Reference no: EM132595779
ABC Company began operations 1 January 2019. By the end of 2019 the company had a $58 500 balance in the Deferred Tax Liability account that pertains to property plant and equipment (PPE), which was acquire 1 July 2019 at a cost of $900 000. The PPE is being depreciated on a straight line basis over six years for financial reporting purposes, and is Class 8 (20% asset) for tax purposes. The Company follows IFRS rules. 2020 income before taxes was $60 000.
The following items caused the only differences between accounting income before income taxes and taxable income in 2020.
1. In 2020 the company paid $56 250 for rent. Only $18 750 was expenses in 2020; the remaining $37 500 will be expensed equally over the 2021 and 2022 accounting periods. The full $56 250 was deducted for tax purposes in 2020.
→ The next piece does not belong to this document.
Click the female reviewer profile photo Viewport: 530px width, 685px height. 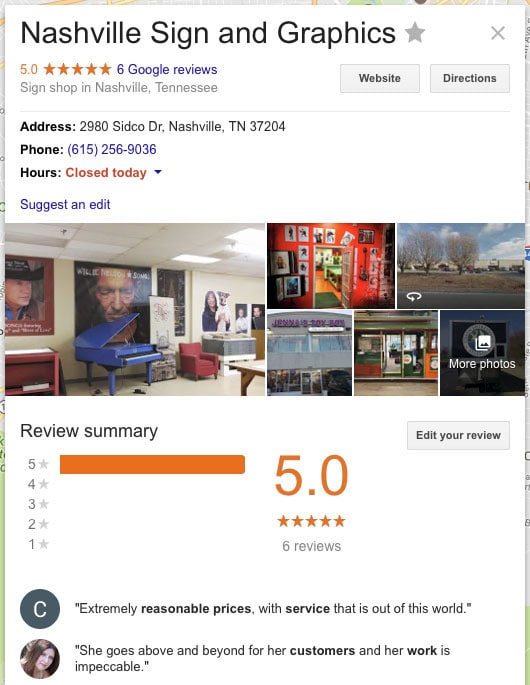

2. The company pays $9 000 for a membership in a local golf club membership used by the president.
3. The company offers a 1-year warranty on all merchandise sold. Warranty expenses for 2020 were $ 9 000. Cash payments for warranty repairs in 2020 were $4 500.
4. Meals and entertainment expenses are only 50% tax deductible; the accounting expense for meals and entertainment was $12 000 in 2020.
5. The maximum allowable CCA was taken in 2020. There were no asset disposals in 2020. Assume the PPE is considered 'eligible equipment' for the purposes of the Accelerated Investment Incentive (instead of using the half-year rule, a company is allowed a first year deduction using 1.5 times the standard CCA rate).
6. Income tax rates have not changed for the entire period under review.
Instructions:
Question a) Calculate the balance in the Deferred Tax Asset or the Deferred Tax Liability account at 31 December 2020.
Question b) Calculate income taxes payable at 31 December 2020.
Question c) Prepare the journal entries to record income taxes for 2020. You do not need to write 'explanatory notes' with your entries.
Question d) Prepare the income tax expense section of the income statement for 2020 beginning with the line " Income Before Income Tax."
Question e) Indicate how deferred taxes should be presented on the 31 December 2020 SFP.